───── Information given

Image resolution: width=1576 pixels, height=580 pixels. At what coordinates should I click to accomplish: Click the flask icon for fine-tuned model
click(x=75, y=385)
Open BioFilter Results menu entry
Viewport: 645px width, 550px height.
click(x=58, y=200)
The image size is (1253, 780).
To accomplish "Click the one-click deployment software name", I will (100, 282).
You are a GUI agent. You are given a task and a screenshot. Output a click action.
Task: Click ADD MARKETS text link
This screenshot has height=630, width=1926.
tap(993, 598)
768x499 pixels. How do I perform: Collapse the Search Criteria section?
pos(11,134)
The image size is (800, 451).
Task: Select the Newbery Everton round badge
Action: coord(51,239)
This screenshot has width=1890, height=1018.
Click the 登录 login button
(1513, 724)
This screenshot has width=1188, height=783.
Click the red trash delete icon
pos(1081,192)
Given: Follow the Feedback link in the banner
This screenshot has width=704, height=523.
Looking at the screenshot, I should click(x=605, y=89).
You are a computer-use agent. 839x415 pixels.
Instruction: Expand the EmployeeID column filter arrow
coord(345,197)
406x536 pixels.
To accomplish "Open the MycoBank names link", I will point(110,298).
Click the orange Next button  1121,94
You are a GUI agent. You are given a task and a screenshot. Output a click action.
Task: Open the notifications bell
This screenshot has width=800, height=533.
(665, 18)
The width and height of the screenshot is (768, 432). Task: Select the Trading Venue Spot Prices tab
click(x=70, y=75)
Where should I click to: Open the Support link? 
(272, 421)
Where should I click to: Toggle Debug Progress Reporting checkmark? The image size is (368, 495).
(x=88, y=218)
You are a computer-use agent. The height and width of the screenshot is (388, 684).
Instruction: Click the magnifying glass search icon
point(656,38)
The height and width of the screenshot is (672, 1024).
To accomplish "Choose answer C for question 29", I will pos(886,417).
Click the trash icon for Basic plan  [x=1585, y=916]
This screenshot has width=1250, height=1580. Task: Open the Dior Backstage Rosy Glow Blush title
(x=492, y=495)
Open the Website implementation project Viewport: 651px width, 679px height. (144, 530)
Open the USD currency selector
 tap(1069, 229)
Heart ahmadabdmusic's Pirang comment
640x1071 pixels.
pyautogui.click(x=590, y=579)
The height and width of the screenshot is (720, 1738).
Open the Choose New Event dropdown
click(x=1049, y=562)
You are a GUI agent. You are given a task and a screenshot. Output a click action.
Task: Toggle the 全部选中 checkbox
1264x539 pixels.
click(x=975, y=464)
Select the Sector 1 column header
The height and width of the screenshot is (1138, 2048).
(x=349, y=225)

──────────

Exercise description -> Every line above should be transcribed exactly.

The completed task ->
Image resolution: width=1576 pixels, height=580 pixels. At what coordinates should I click to accomplish: Click the flask icon for fine-tuned model
click(x=75, y=385)
Open BioFilter Results menu entry
Viewport: 645px width, 550px height.
click(x=58, y=200)
The image size is (1253, 780).
To accomplish "Click the one-click deployment software name", I will (100, 282).
You are a GUI agent. You are given a task and a screenshot. Output a click action.
Task: Click ADD MARKETS text link
This screenshot has height=630, width=1926.
tap(993, 598)
768x499 pixels. How do I perform: Collapse the Search Criteria section?
pos(11,134)
The image size is (800, 451).
Task: Select the Newbery Everton round badge
Action: coord(51,239)
This screenshot has width=1890, height=1018.
Click the 登录 login button
(1513, 724)
This screenshot has width=1188, height=783.
Click the red trash delete icon
pos(1081,192)
Given: Follow the Feedback link in the banner
This screenshot has width=704, height=523.
Looking at the screenshot, I should click(x=605, y=89).
You are a computer-use agent. 839x415 pixels.
Instruction: Expand the EmployeeID column filter arrow
coord(345,197)
406x536 pixels.
To accomplish "Open the MycoBank names link", I will point(110,298).
Click the orange Next button  1121,94
You are a GUI agent. You are given a task and a screenshot. Output a click action.
Task: Open the notifications bell
This screenshot has width=800, height=533.
(665, 18)
The width and height of the screenshot is (768, 432). Task: Select the Trading Venue Spot Prices tab
click(x=70, y=75)
Where should I click to: Open the Support link? 
(272, 421)
Where should I click to: Toggle Debug Progress Reporting checkmark? The image size is (368, 495).
(x=88, y=218)
You are a computer-use agent. The height and width of the screenshot is (388, 684).
Instruction: Click the magnifying glass search icon
point(656,38)
The height and width of the screenshot is (672, 1024).
To accomplish "Choose answer C for question 29", I will pos(886,417).
Click the trash icon for Basic plan  [x=1585, y=916]
This screenshot has width=1250, height=1580. Task: Open the Dior Backstage Rosy Glow Blush title
(x=492, y=495)
Open the Website implementation project Viewport: 651px width, 679px height. (144, 530)
Open the USD currency selector
 tap(1069, 229)
Heart ahmadabdmusic's Pirang comment
640x1071 pixels.
pyautogui.click(x=590, y=579)
The height and width of the screenshot is (720, 1738).
Open the Choose New Event dropdown
click(x=1049, y=562)
You are a GUI agent. You are given a task and a screenshot. Output a click action.
Task: Toggle the 全部选中 checkbox
1264x539 pixels.
click(x=975, y=464)
Select the Sector 1 column header
The height and width of the screenshot is (1138, 2048).
(x=349, y=225)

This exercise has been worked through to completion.